Beyond the Protest Square: Digital Media and Augmented Dissent is my current book project, slated to be published some time in the spring of 2021. The book draws on fieldwork interviews and online ethnographic research in Ukraine and Russia to explain the role of networked media and technologies in how people protest.
Interdisciplinary Digital Research Group: This a new initiative within the Faculty of Humanities and Social Sciences at DCU. The purpose of the initiative is to develop a collaborative space for inquiry and applied research that is dedicated to openness in terms of disciplinary perspective, theory, and methodology, and that is committed to critical and grounded approaches to understanding the human world of the present, past, and future.
MEDIATIZED EU: Mediatised Discourses on Europeanisation and Their Representations in Public Perceptions is a European Research and Innovation Action research project that will study how the diverse media discourses across Europe are constructed to either foster or hamper the European project and how they resonate among the public, by focusing on the elite-media-public triangle.

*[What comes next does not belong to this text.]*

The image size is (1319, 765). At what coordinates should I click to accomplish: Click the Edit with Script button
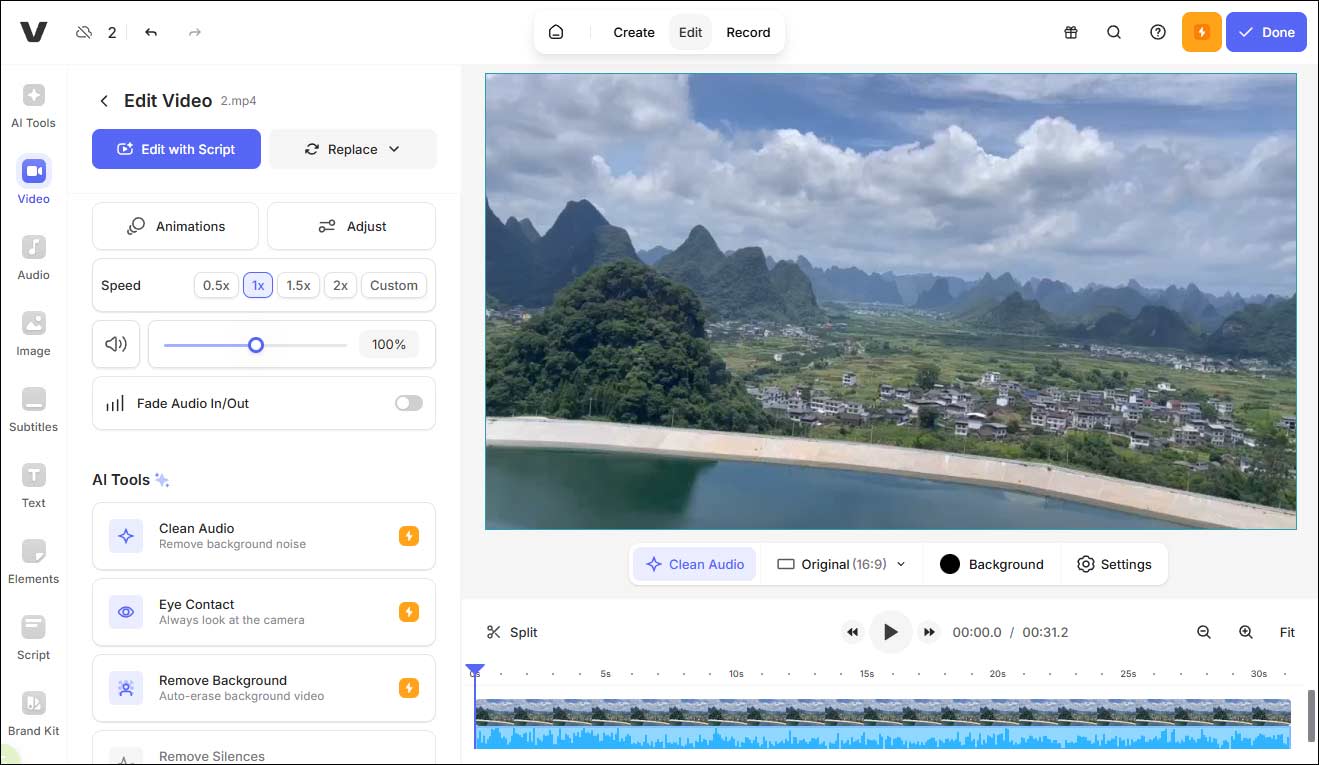[x=176, y=148]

Kicking off in 2021, the project will conduct comparative research across seven European countries to reveal the specifics of such mediatisation of political discourses on Europeanisation, including the so-called old and new European states such as Belgium, Ireland, Portugal, Spain and Hungary, and Eastern Partnership countries such as Georgia. The MEDIATIZED EU project (H2020-SC6-TRANSFORMATIONS-2020 GA no: 101004534) is funded by the EU under the Research and Innovation Actions grant scheme. The EU funding will support four years of research across seven countries, along with a series of public events, conferences, and open-access publications.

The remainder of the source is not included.